The answer must be the lines from the one containing "Get In Touch (497, 2384)" through the last line of the data below, copied exactly, with nothing else.

Source records:
__________________________________________________

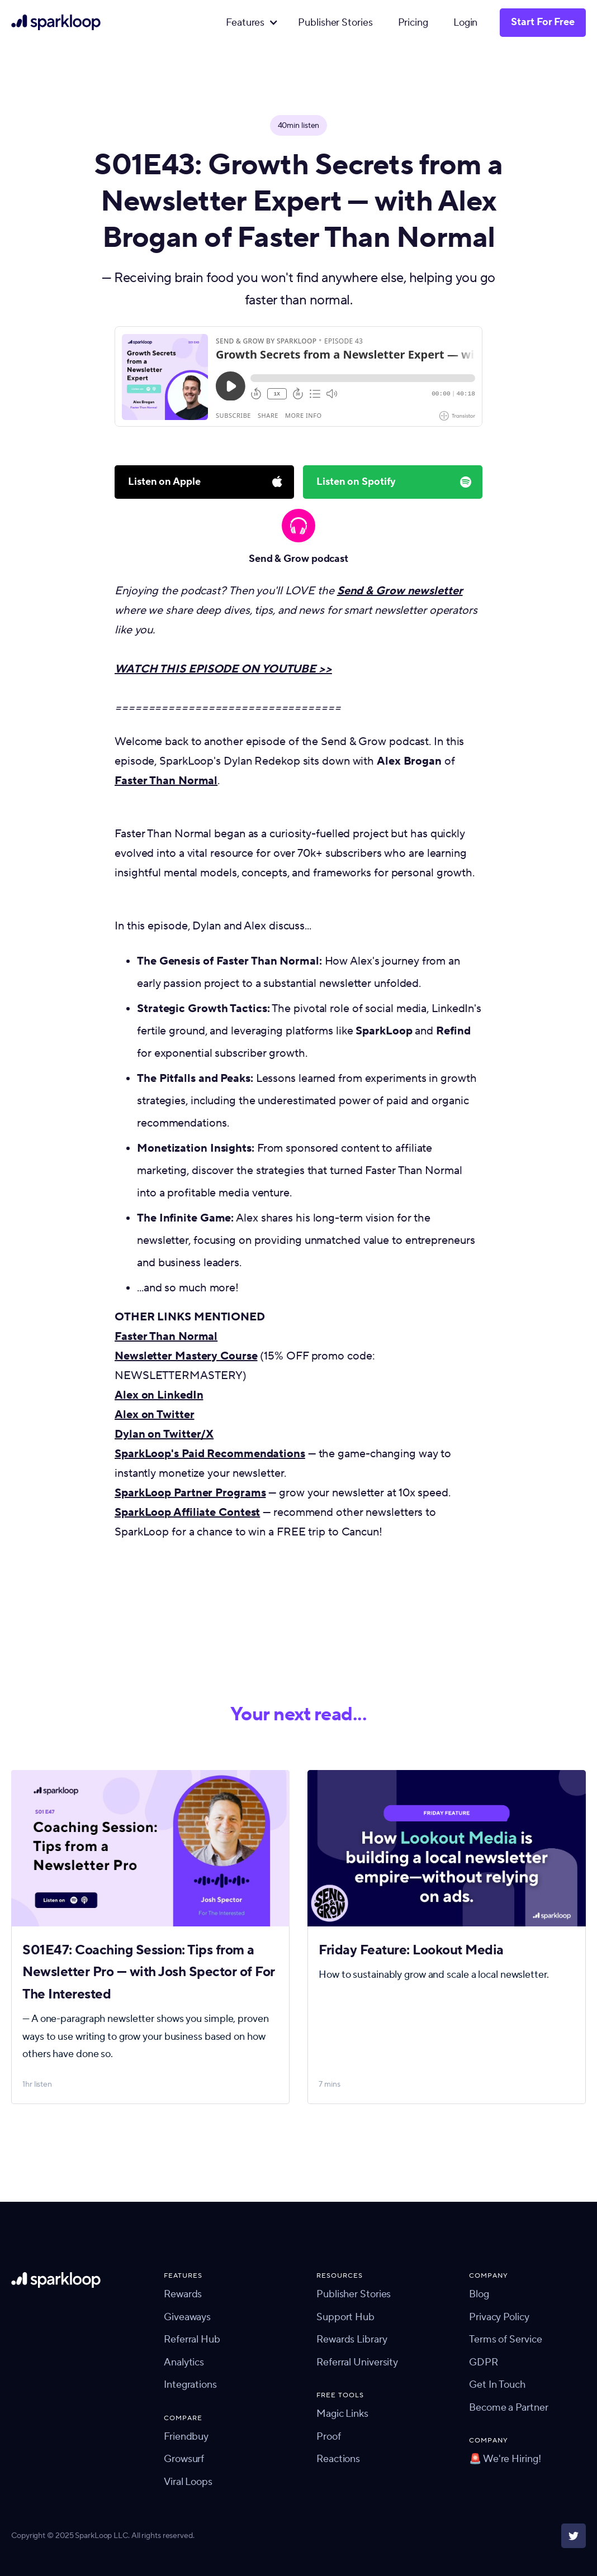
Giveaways (187, 2317)
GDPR (483, 2362)
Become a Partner (508, 2407)
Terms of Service (505, 2339)
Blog (479, 2294)
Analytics (184, 2362)
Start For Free (543, 22)
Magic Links (342, 2413)
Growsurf (184, 2459)
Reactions (338, 2459)
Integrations (190, 2384)
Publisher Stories (335, 22)
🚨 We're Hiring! (505, 2459)
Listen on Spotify (356, 481)
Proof (328, 2436)
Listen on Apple (164, 481)
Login (465, 22)
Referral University (357, 2362)
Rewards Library (351, 2339)
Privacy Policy (499, 2317)
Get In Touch (497, 2384)
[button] (249, 23)
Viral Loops (188, 2481)
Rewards (183, 2294)
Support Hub (345, 2317)
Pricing (413, 22)
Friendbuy (186, 2436)
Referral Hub (192, 2339)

__________________________________________________

§ **Your response**:
Get In Touch (497, 2384)
[button] (249, 23)
Viral Loops (188, 2481)
Rewards (183, 2294)
Support Hub (345, 2317)
Pricing (413, 22)
Friendbuy (186, 2436)
Referral Hub (192, 2339)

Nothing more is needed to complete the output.